» **Brano fornito**:
********************

Ogni supplente italiano può dare voti, interrogare, elargire degli otto o delle insufficienze. Nelle scuole inglesi non ci sono interrogazioni orali, sono previsti pochissimi test in un anno e solo indicativi, non pregiudicanti il passaggio all’anno successivo.
Un supplente italiano può dare note o mandare dal preside.
In linea di principio anche i supplenti inglesi possono scrivere note sul
“planner” o assegnare punizioni. Dopo un certo numero di “detenzioni” lo studente rischia la sospensione o addirittura l’allontanamento.
Il problema è che è tutta e solo teoria. Nella realtà gli studenti possono anche non fermarsi alle
detention, se i genitori non vogliono e poi esistono infiniti cavilli, diversi da scuola a scuola.
Ad esempio, per riprendere qualcuno devi scriverne il nome sulla lavagna: ma attenzione, devi conoscerlo il suo nome e scriverlo correttamente anche quando tu sia in una scuola nuova (e in genere non rivedi mai due volte la stessa classe).
Poi devi scandire bene le parole “
verbal warning numero uno” e così via fino a quattro. Altrimenti non è valido: quasi sicuramente il suddetto non subirà alcune punizione. Se poi riesci a seguire tutta la procedura e alla fine lo inviti ad andare in una altra aula, ma per disgrazia gli tocchi la spalla mentre gli apri la porta, allora ha vinto lui.
Alla tua agenzia verrà chiesto di mandare qualcuno d’altro perché probabilmente non sai che gli studenti possono reclamare se vengono sfiorati e tu magari perdi due giorni di lavoro ben pagati.
Un collega inglese con 20 anni di esperienza mi ha raccontato il seguente episodio illuminante in merito: un ragazzo era molto aggressivo, l’insegnante si avvicina e il ragazzo replica: “toccami, così potrò querelarti e portarti via tutti i soldi che hai guadagnato nella tua vita”.

********************

» **Dati grezzi**:
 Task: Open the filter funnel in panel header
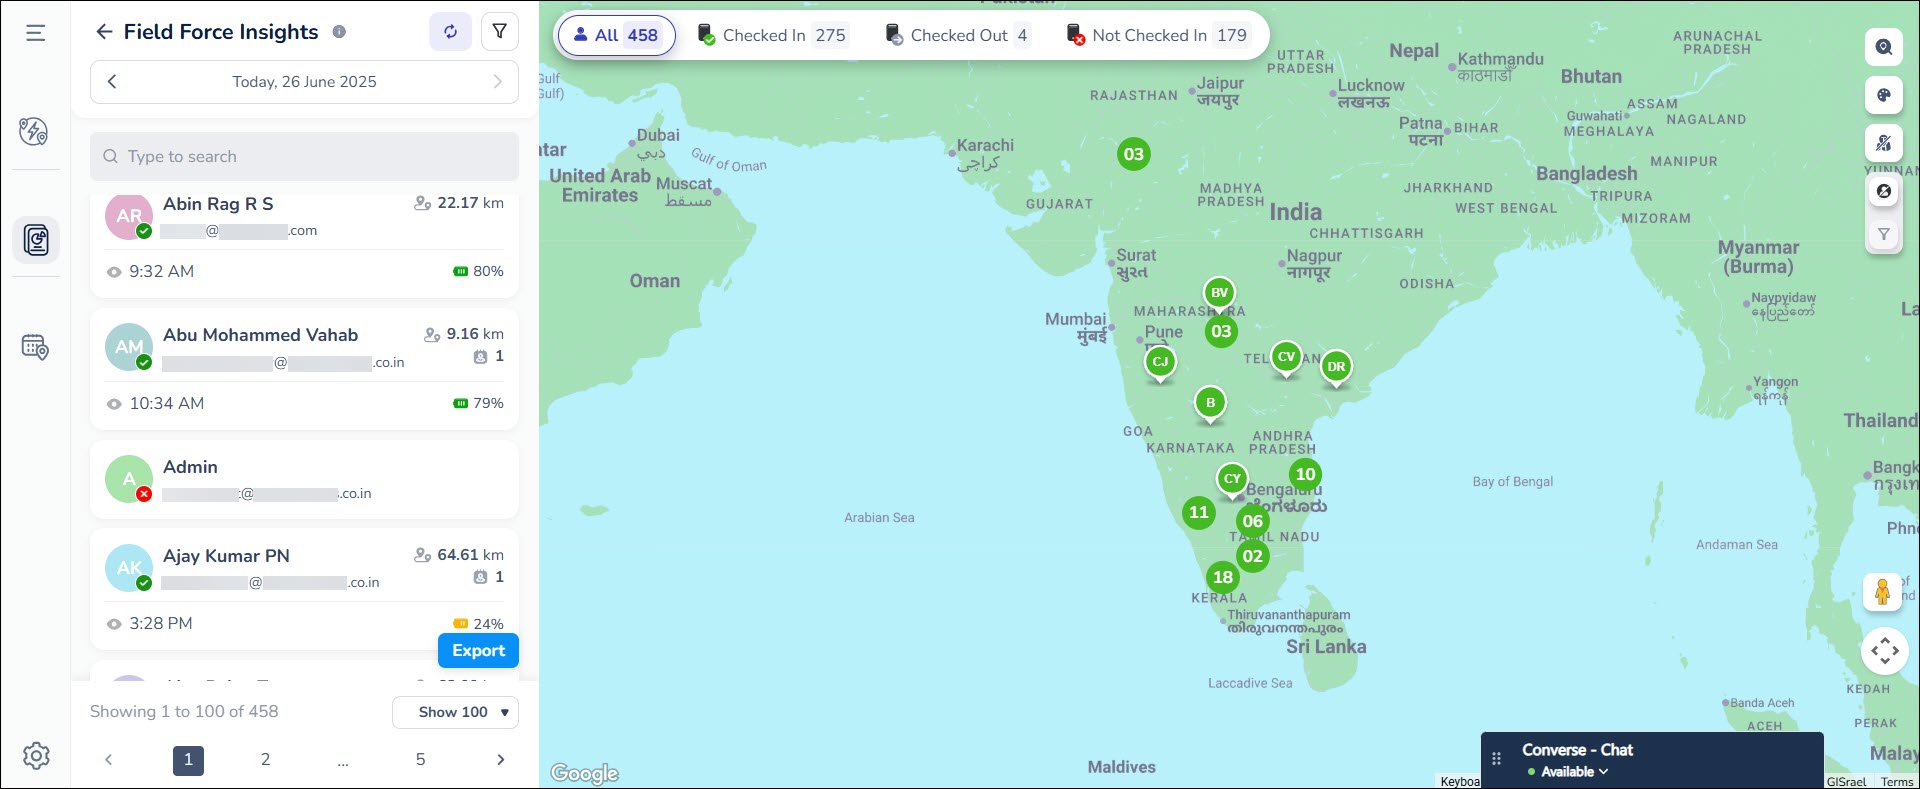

********************

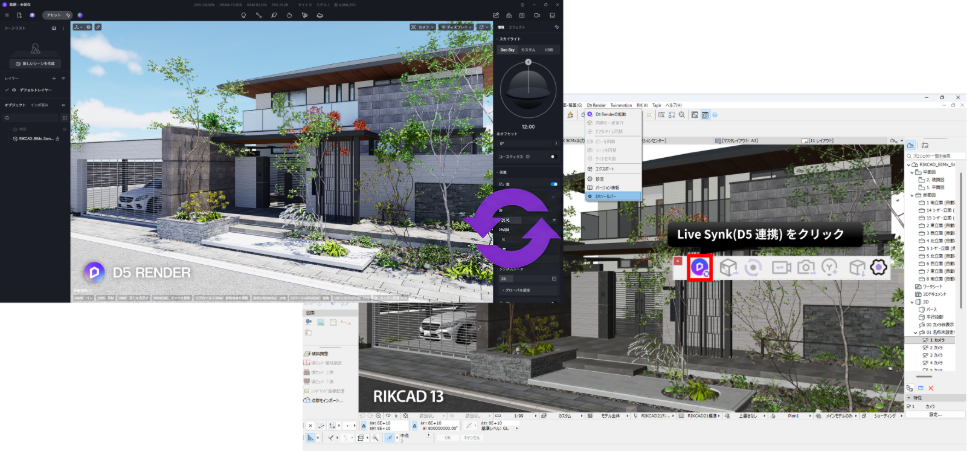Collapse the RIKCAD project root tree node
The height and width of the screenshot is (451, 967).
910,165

********************

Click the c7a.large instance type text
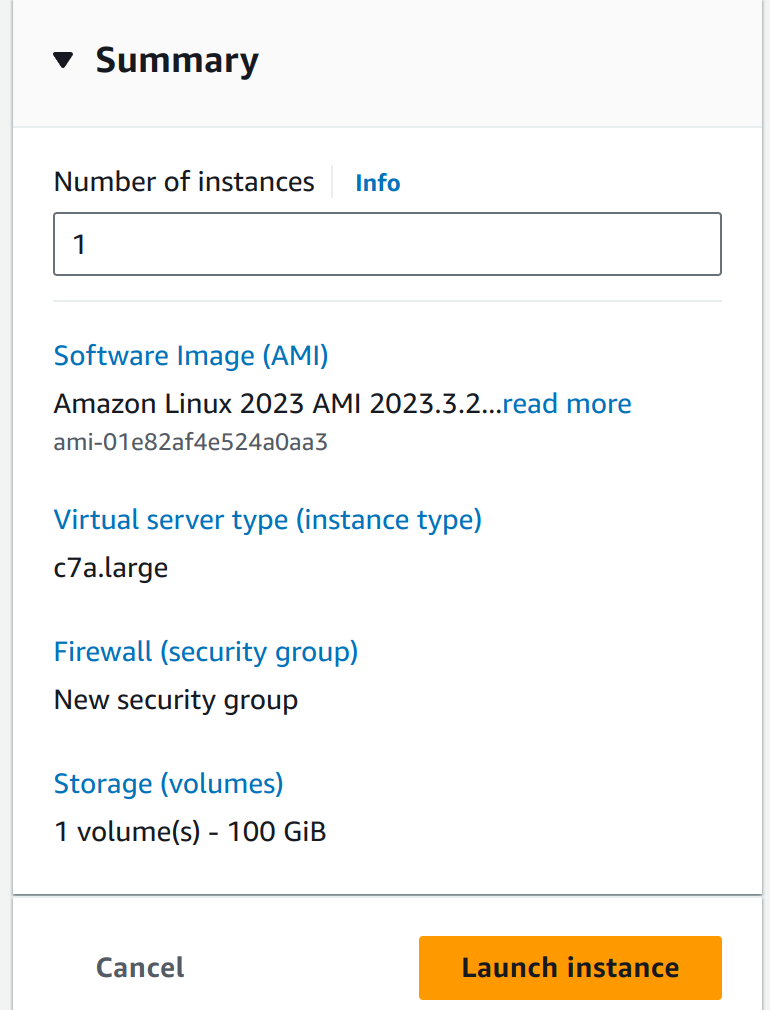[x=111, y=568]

********************

» **Esercizi da svolgere**:
[1] Quanti anni di esperienza ha il collega inglese citato nel brano?
[2] Raccogli tutte le righe che contengono la parola "panel".
Il brano e le righe provengono da fonti diverse.

» **Risposte agli esercizi**:
[1] Ha 20 anni di esperienza.

[2]
 Task: Open the filter funnel in panel header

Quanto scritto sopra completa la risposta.